Furthermore, in coronavirus outbreaks, including the latest, other species are implicated. For the new coronavirus, some argue pangolins (or ‘scaly anteaters‘) are possibly the “reservoir hosts” of it. Some species of pangolin are critically endangered, others endangered, and the remainder are vulnerable, according to the International Union for Conservation of Nature (IUCN). They are the world’s most trafficked mammal.
In short, culling or killing the animals implicated in the spread of coronavirus threatens to further endanger already struggling species and remove critical players from our ecosystems. Amid a climate crisis, these are extremely undesirable results.
Tackling the threat
There is another option, though. Science writer David Quammen recently wrote in the New York Times that ‘we made the coronavirus epidemic’. He argued:
We invade tropical forests and other wild landscapes, which harbor so many species of animals and plants — and within those creatures, so many unknown viruses. We cut the trees; we kill the animals or cage them and send them to markets. We disrupt ecosystems, and we shake viruses loose from their natural hosts. When that happens, they need a new host. Often, we are it.

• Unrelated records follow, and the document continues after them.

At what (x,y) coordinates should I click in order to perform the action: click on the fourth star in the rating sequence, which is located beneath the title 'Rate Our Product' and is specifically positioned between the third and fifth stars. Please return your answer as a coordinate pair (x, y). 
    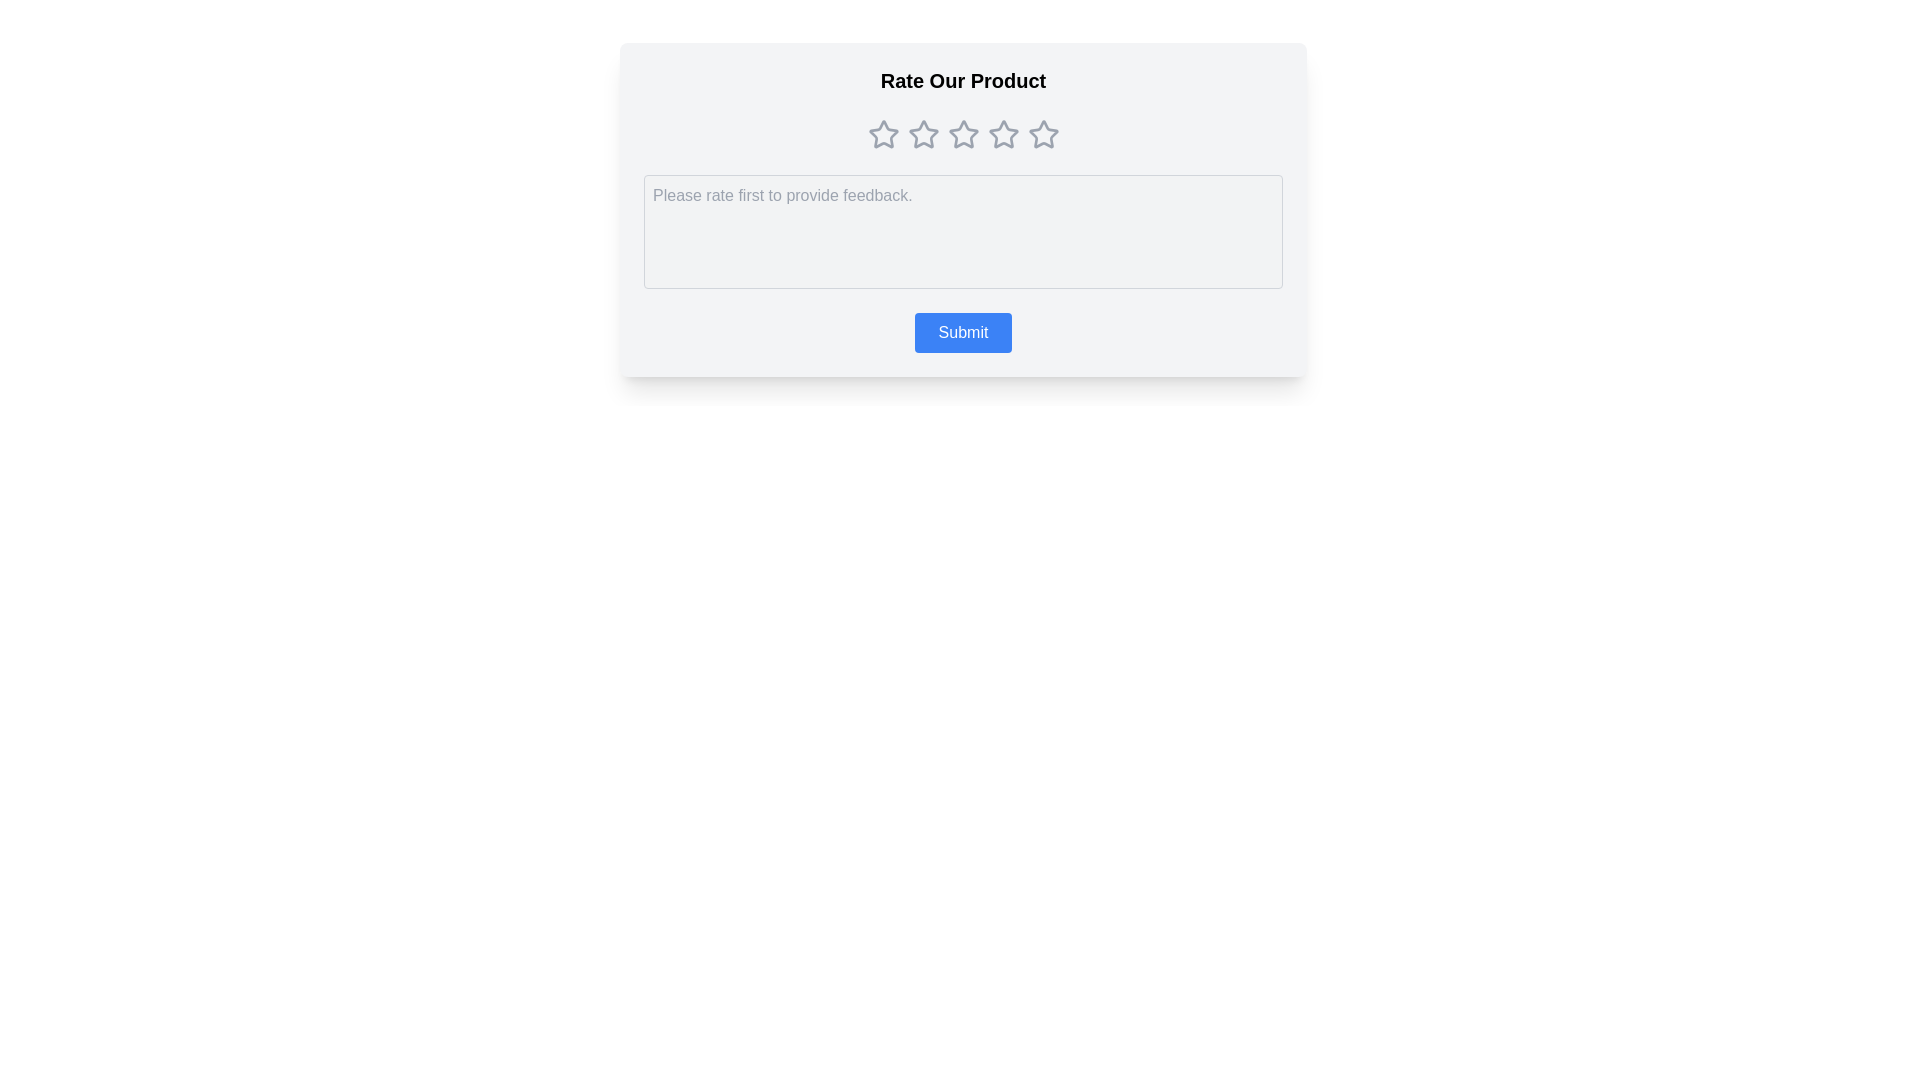
    Looking at the image, I should click on (1003, 134).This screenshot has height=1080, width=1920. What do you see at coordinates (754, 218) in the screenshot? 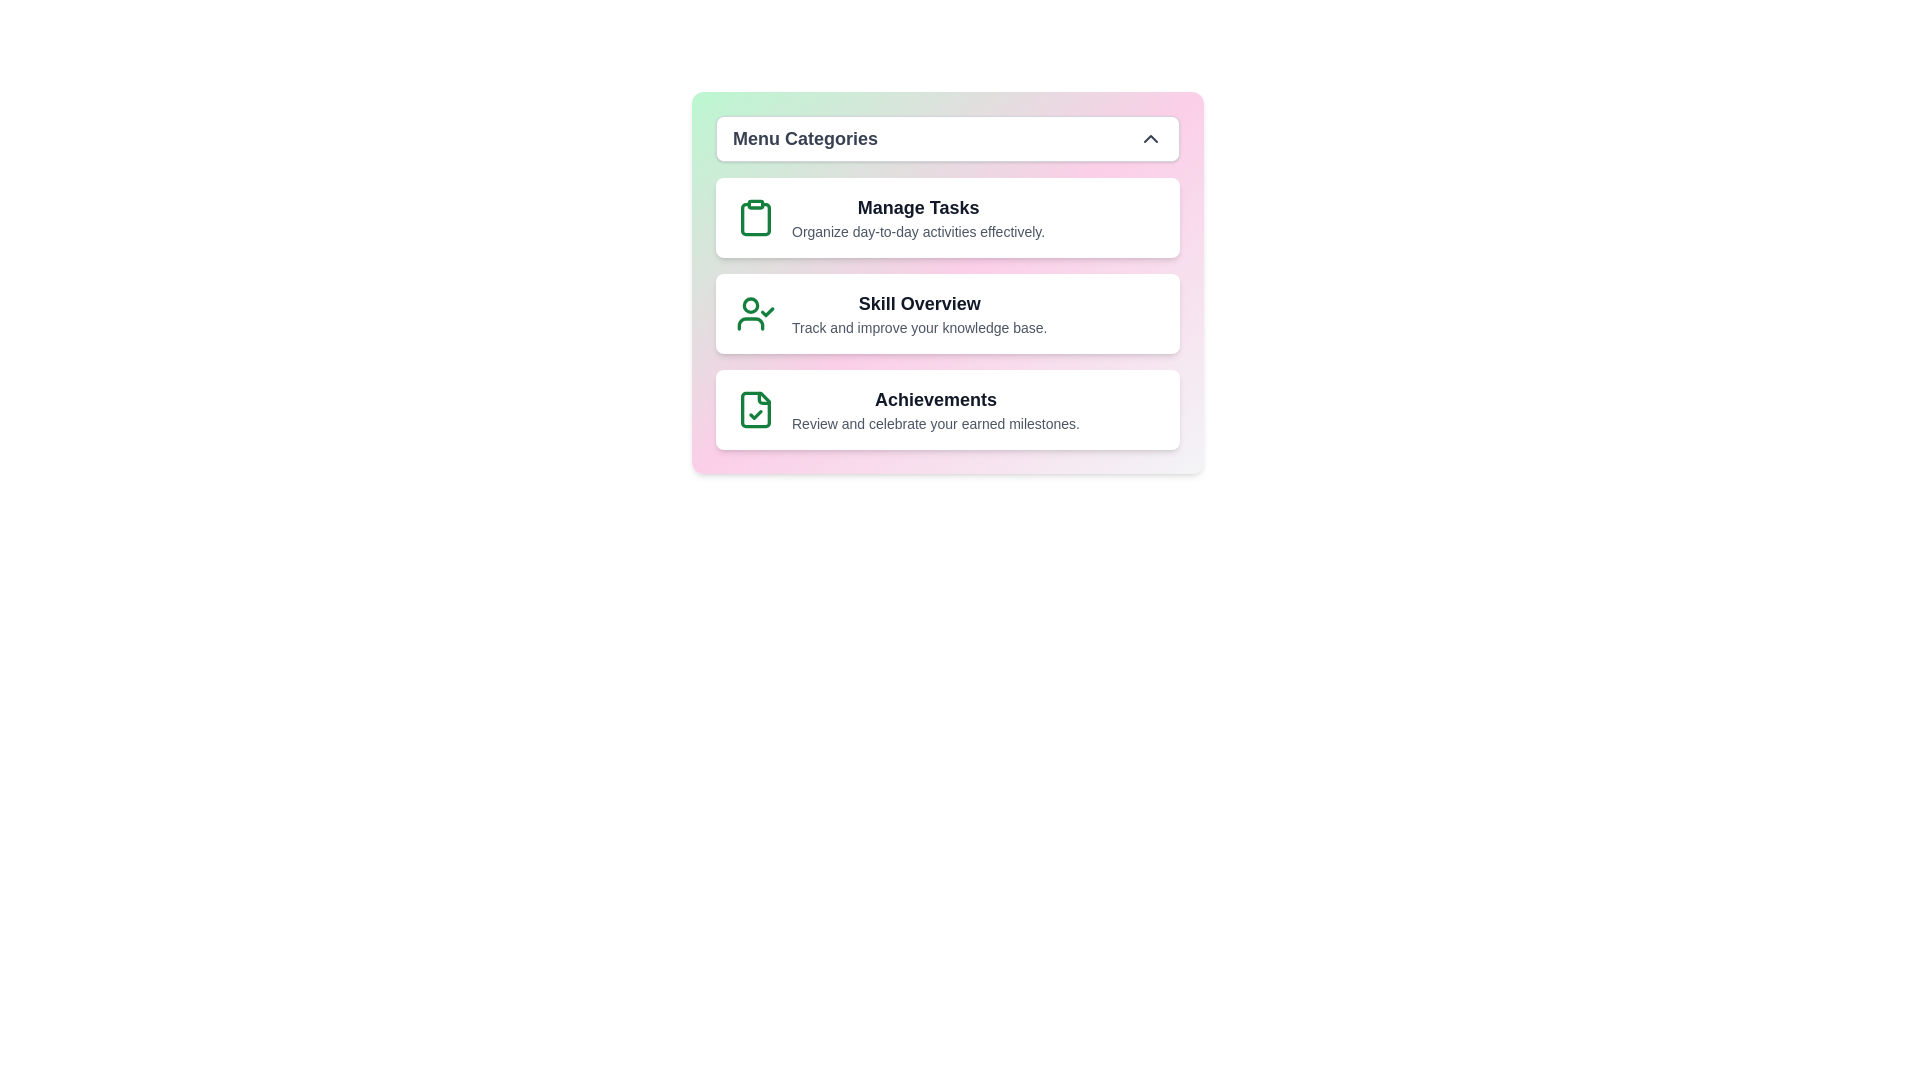
I see `the icon associated with the Manage Tasks category` at bounding box center [754, 218].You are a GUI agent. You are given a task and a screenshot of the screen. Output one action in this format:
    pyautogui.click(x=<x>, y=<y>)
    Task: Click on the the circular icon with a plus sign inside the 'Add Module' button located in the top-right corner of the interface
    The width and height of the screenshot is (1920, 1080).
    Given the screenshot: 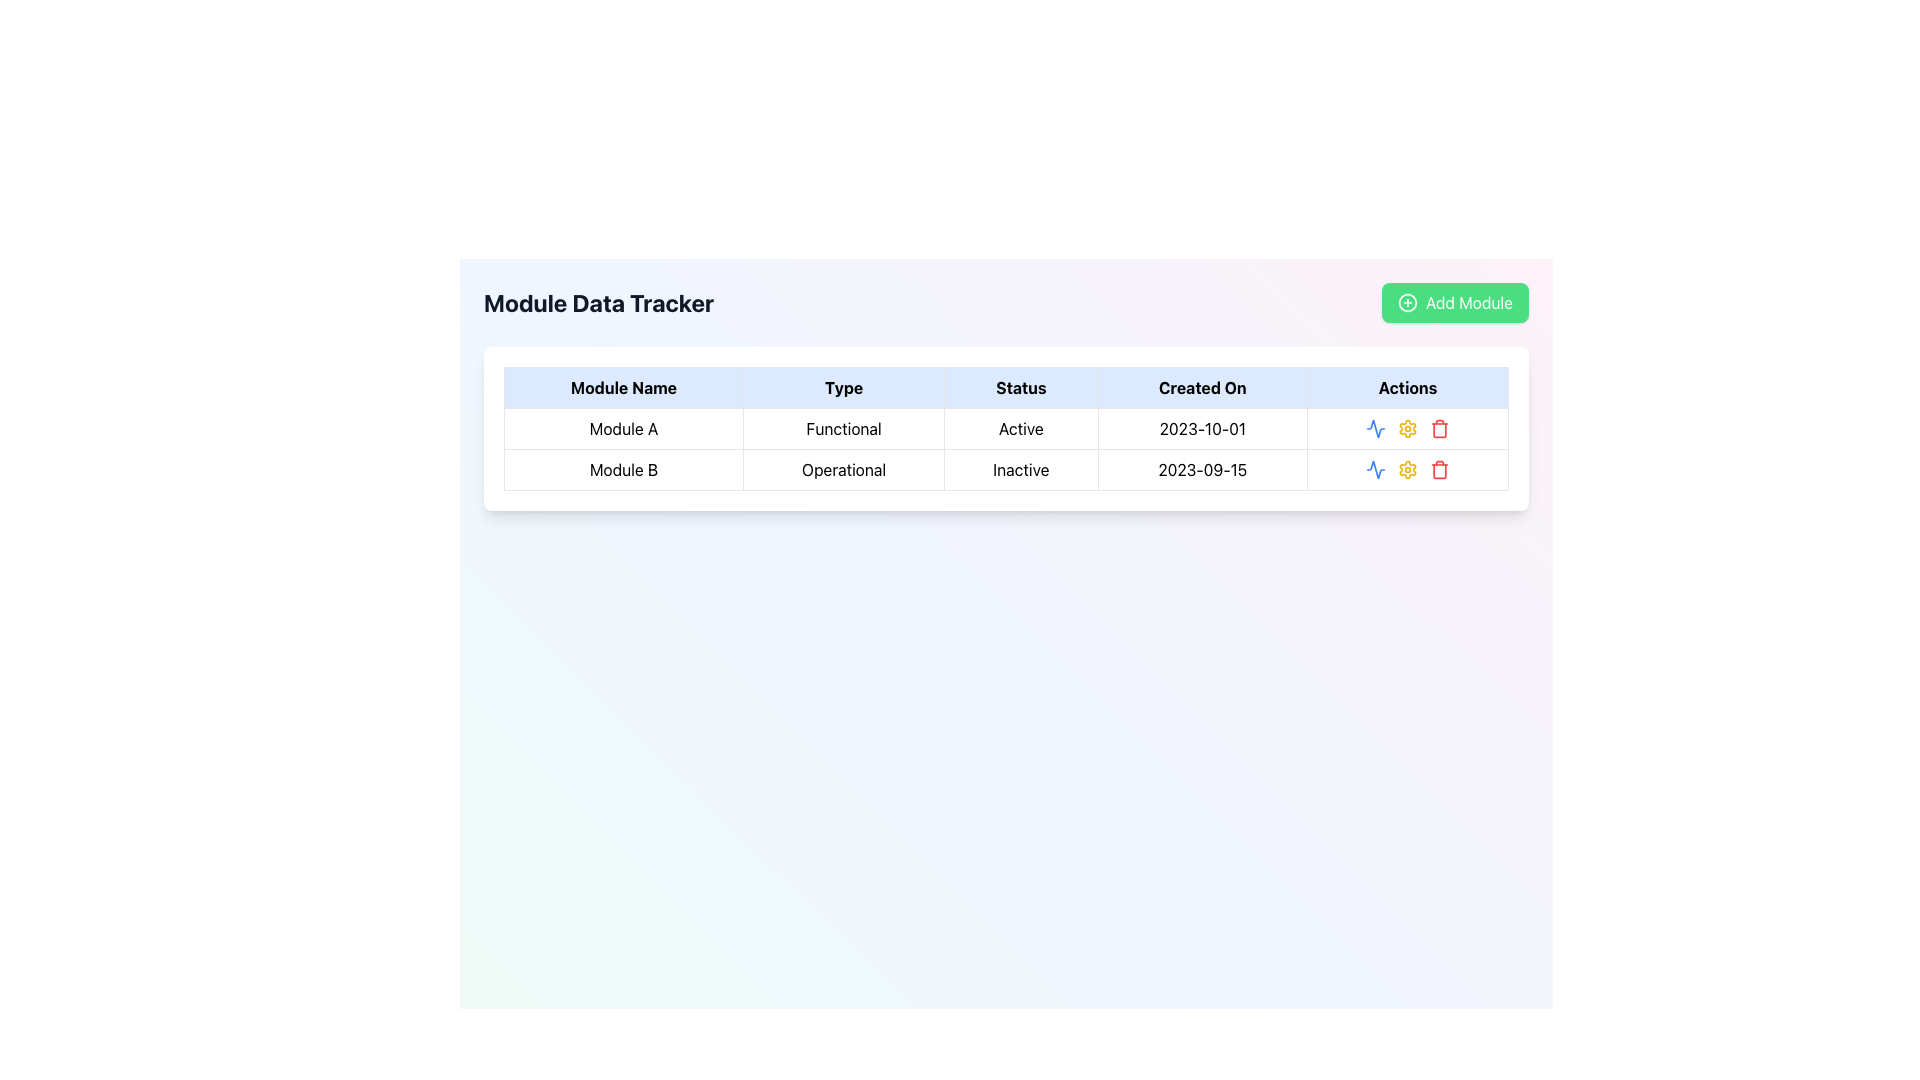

the climate crisis is resulting in tens of thousands of wild species moving into new places. It’s scrambling our migration patterns. And so that’s going to contribute to this broader phenomenon of people and wildlife coming into new kinds of contact.
In short, there’s a humane and potentially effective way to reduce the risk of future outbreaks. We can give wildlife their share of the natural world back rather than perpetrating further encroachment and destruction.